28 years old female presented on 5th post partum day with altered sensorium and one episode of seizures. No history of elevated blood pressure. Sodium level at time of admission was 172 mEq/L.
Case contributed by –
Niharika Prasad, MD, Assistant Professor
Dr. D.Y.Patil Medical College, Hospital & Research Center, Pune, India
•Axial T2 images (A,B) show hyperintensity in posterior limbs of internal capsules and splenium of corpus callosum with diffusion restriction in splenium (C,D) • •Axial SWI (E) shows few microhemorrhages in both frontal and parietal white matter. •3D TOF venogram (E) shows normal superior sagittal and transverse sinuses. TOF angiogram was unremarkable.
Final Diagnosis- POSTPARTUM HYPERNATREMIC ENCEPHALOPATHY (OSMOTIC MYELINOLYSIS) •Myelinolysis occurring due to hypernatremia in post partum period is uncommon and can occur due to various reasons especially due to ritualistic feeding and dehydration practiced in some communities in India during postpartum period.

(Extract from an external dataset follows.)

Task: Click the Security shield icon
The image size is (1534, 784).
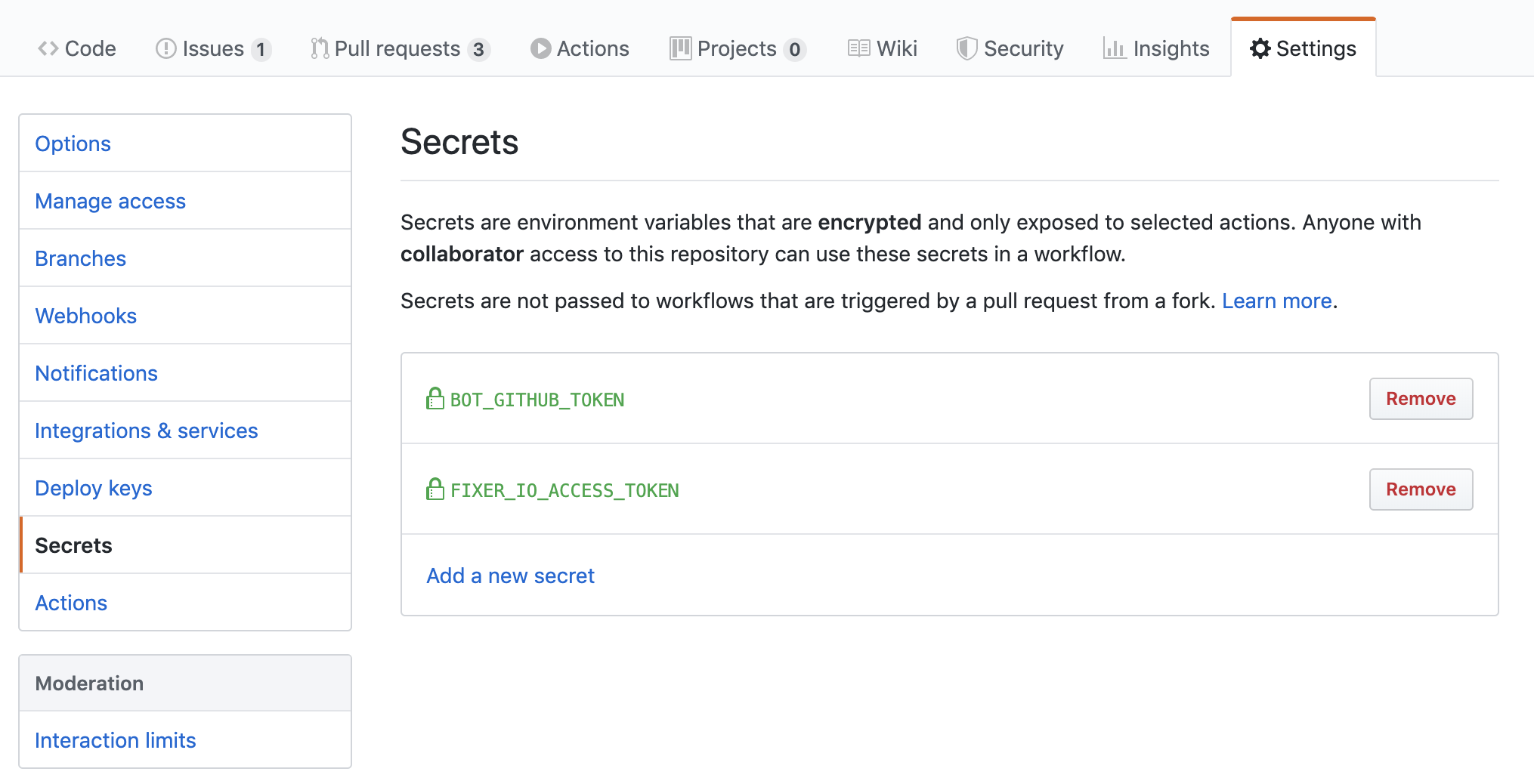Action: (x=966, y=49)
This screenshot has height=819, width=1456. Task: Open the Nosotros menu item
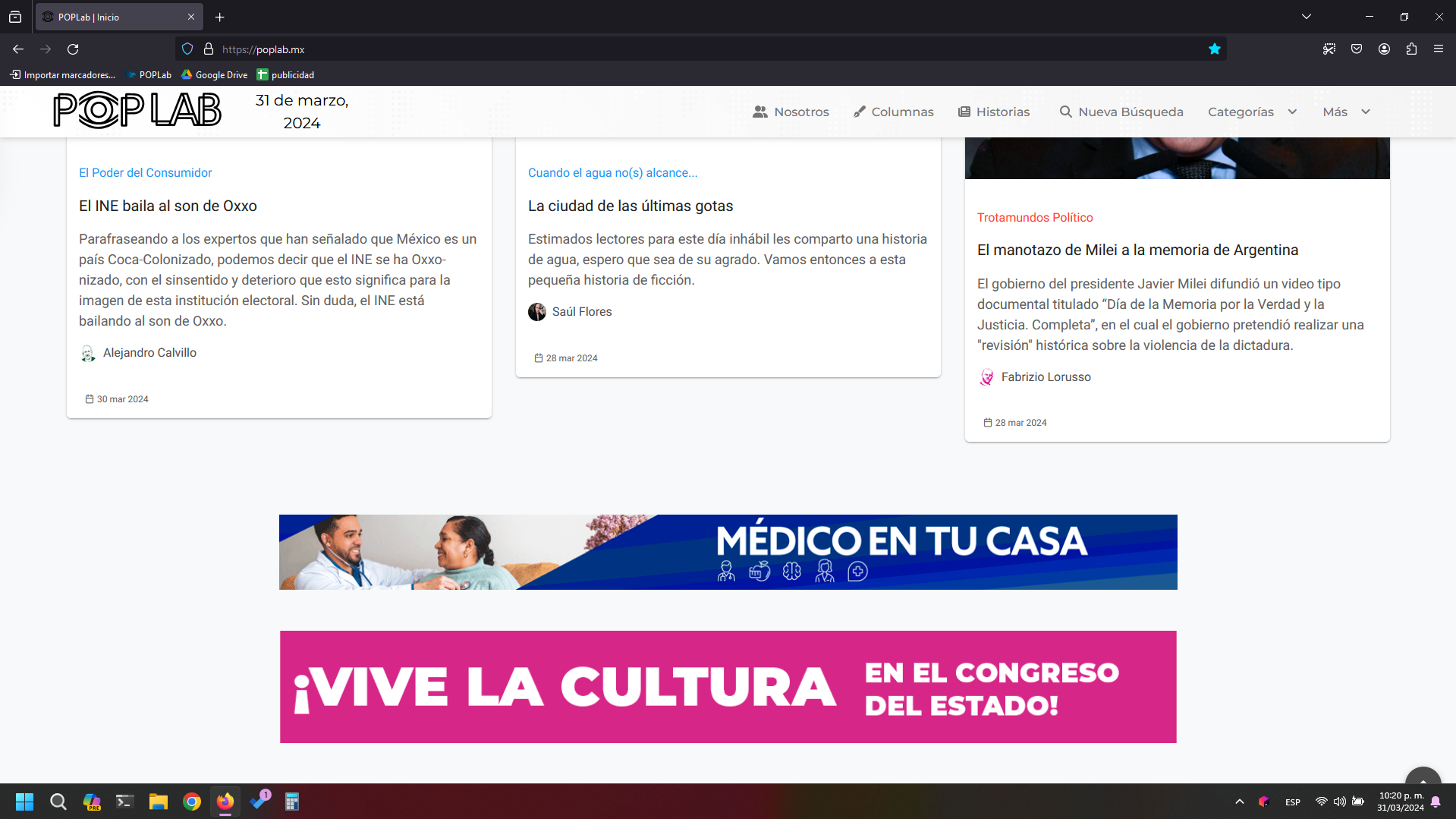point(791,112)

Often this condition is associated with rhabdomyolysis.
Various neurological manifestations like confusion, seizures, delirium and altered sensorium.
Key diagnostic features:
Bilateral symmetrical T2 and FLAIR hyperintensities involving corpus callosum (especially splenium), corona radiata, internal capsules and cerebral peduncles. These signal changes appear bright on DWI in initial phase.
The “wine glass” appearance on coronal T2 image in classical cases due to involvement of corticospinal tracts.
Although less frequently reported in this cohort of patients, vascular events (infarction and hemorrhage) were not uncommon.
Differential diagnosis •Preeclampsia-Eclampsia: Presentation includes severe headache and visual symptoms with cerebral edema, infarcts and hemorrhage seen on MR imaging. •Reversible Cerebral Vasoconstriction Syndrome: Referred to as ‘postpartum angiopathy’ in puerperium. Patients usually present with thunderclap headache. Multifocal constriction of cerebral arteries is seen which resolve within 3 months. Small cortical infarcts following watershed distribution and sub arachnoid hemorrhage may be seen in this condition.
Treatment is correction of hypernatremia with intravenous fluid therapy was achieved within a week with complete recovery by 3 weeks.